なんにしろ、今お姉様が悲しげな表情を浮かべてしまうのは今までの名残なんだと思う。しばらくすれば浮かべなくなるだろう。
だから、私は何も言わない。
「フラン、口についてるわよ」
暗い表情が引っ込んだかと思うと、不意にそんなことを言われた。
「え? ……あ、ほんとだ」
反射的に人差し指で口を拭う。そうすると、指先にパイ生地の破片がくっついていた。
このままどこかで拭い去ってしまうのももったいない。だから、指先をくわえて舐め取った。シロップも一緒に付いていたのか、ほのかに甘い。
「こらこら、何をやってるのよ」
再びお姉様にたしなめられてしまう。
お姉様は結構作法にうるさいところがある。けど、それを煩わしいと思ったことはない。むしろ、できれば守るようにしている。今回のように、どうしても譲れない場合は別として。
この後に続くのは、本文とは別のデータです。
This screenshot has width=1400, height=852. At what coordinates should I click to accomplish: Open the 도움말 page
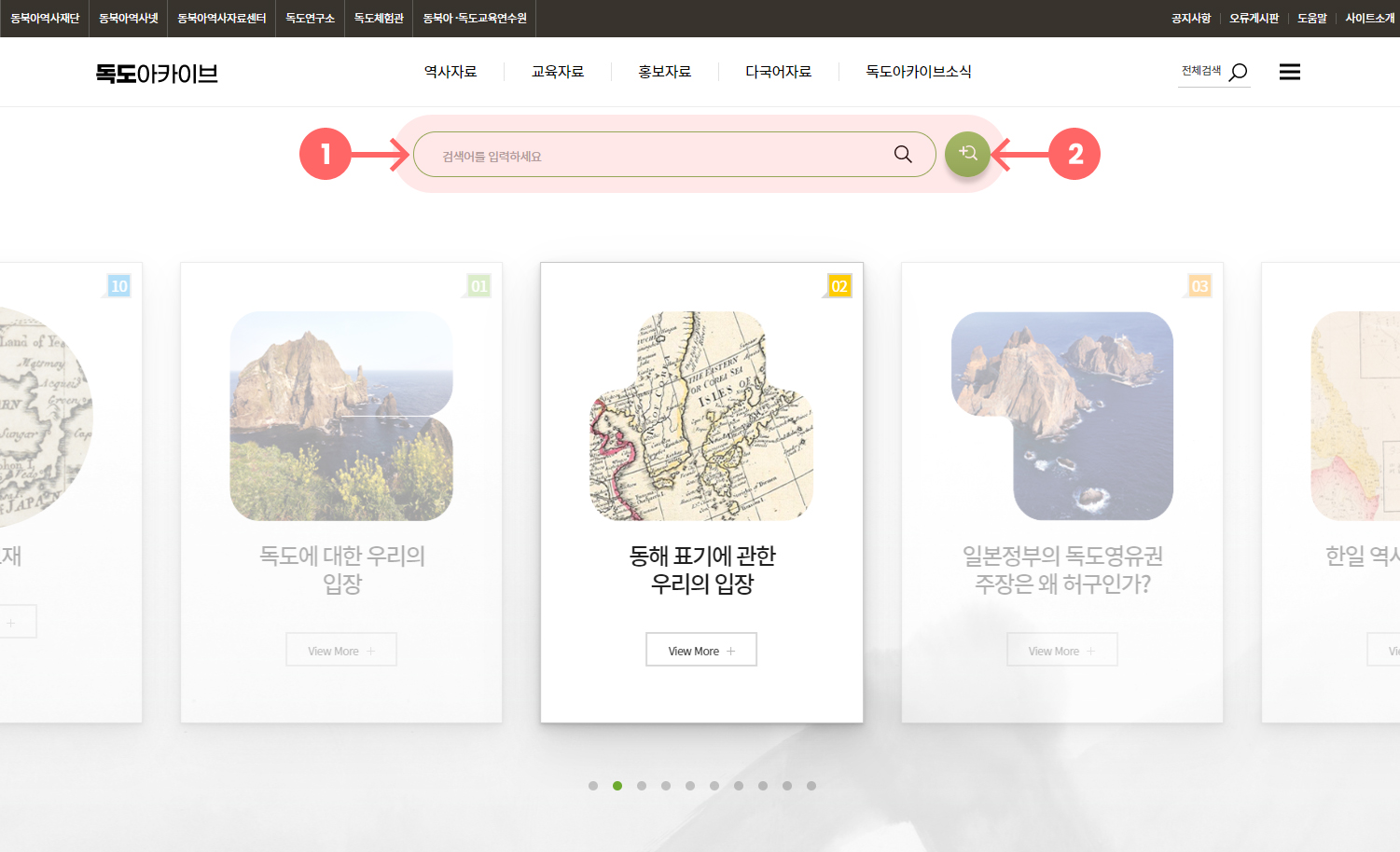point(1310,18)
「だって、せっかくお姉様が作ってくれたのに、もったいないと思わない?」
立ち上がったお姉様が、ワゴンから真っ白なナプキンを取ってこちらに向かってくる。
これからされることに期待を抱いて、少しばかり心臓の鼓動が速まってくる。怪しまれない程度に小さく深呼吸をして、気持ちをなだめる。
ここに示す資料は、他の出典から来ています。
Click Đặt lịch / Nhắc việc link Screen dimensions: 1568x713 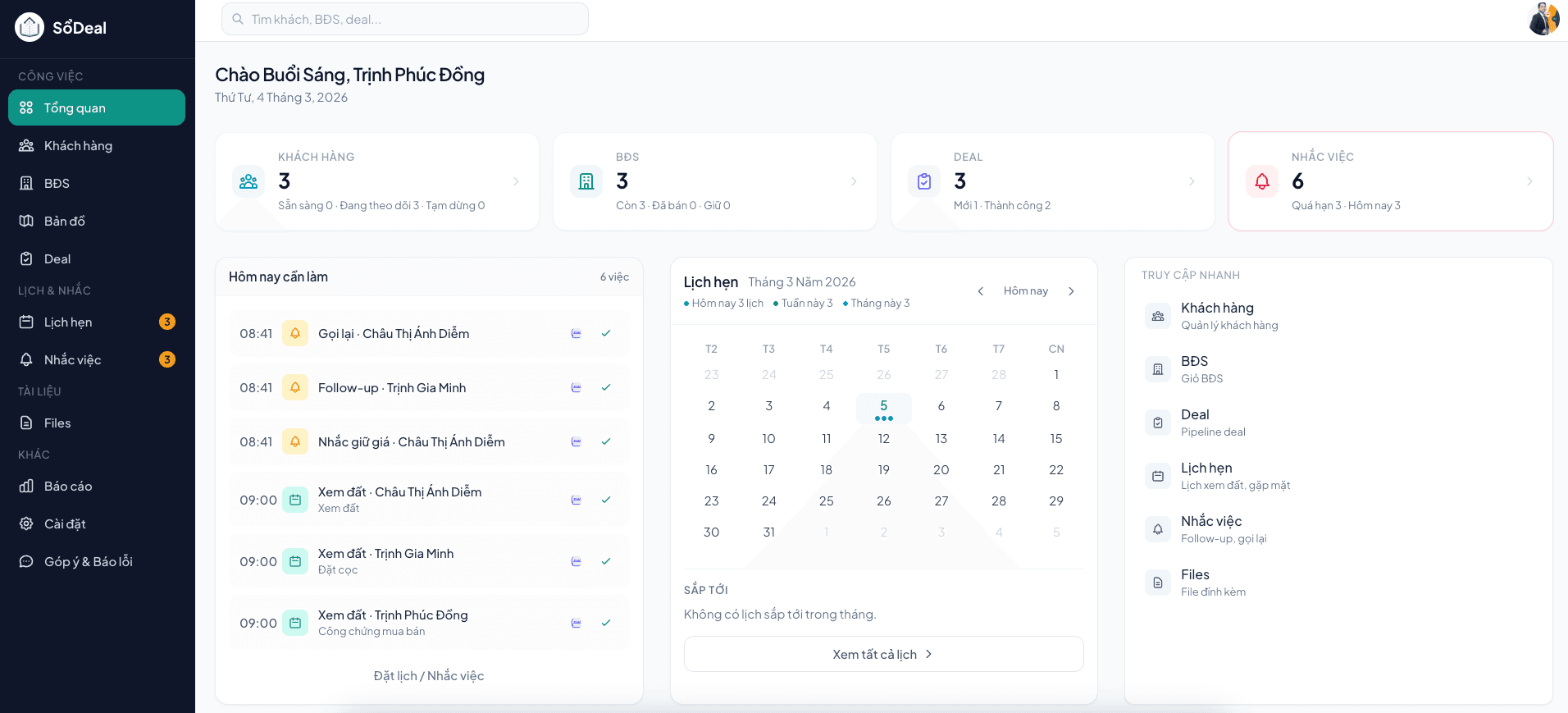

「そう言ってくれるのは嬉しいけど、そんなことをするのは品がないと思うわ。口、拭いてあげるから動かないでちょうだい」
そもそも、緊張のせいで動くことができない。
動いたら動揺が表に出てしまうんじゃないだろうかと思って、下手に動けない。
「ん」
なんとか微かに頷くと、お姉様の手が頬に触れた。手のひらから伝わってくる温もりが私を完全に縛り付ける。心臓が全身へと、特に顔の辺りに無駄に血液を送り出そうとしている。
顔は赤くなってないだろうかなんて心配をしながらも、心地よさを感じてどこか安らいでくる。
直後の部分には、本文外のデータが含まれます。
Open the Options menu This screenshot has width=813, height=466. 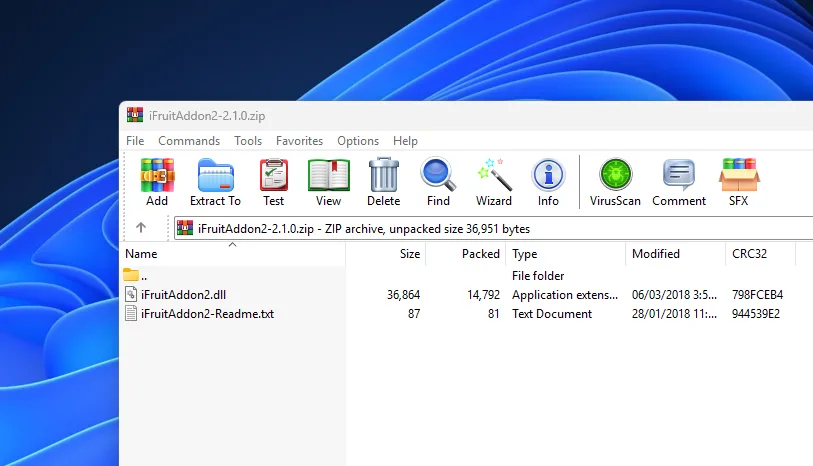(358, 141)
ナプキンが唇に触れる。さらりとした感触がわかるほどに優しく拭われる。
そして、薄い布越しにお姉様の指の触感も伝わってくる。もしもそれが直接口に触れていたらなんていう想像をして、頭が茹だってきそうになる。
けど、私の想像が実現することはなく、お姉様の手は、指は離れてしまう。
少しでもお姉様を近く、とても近く感じられたから大満足だ。頬が緩まないよう我慢するのが大変なくらい。
そう思っていると、今度はナプキンで右手を、先ほど口元を拭い去った人差し指のある方を覆われる。お姉様は私の横で膝立ちをしている。
丁寧に私の指を拭いてくれている。そんなお姉様の銀に青をまぶしたような髪が目の前にある。
その髪に触れたいという欲求が芽生えてくる。けど、それをぐっとこらえる。代わりに、手を包んでいる温もりから幸せを感じようとそちらに意識を集中する。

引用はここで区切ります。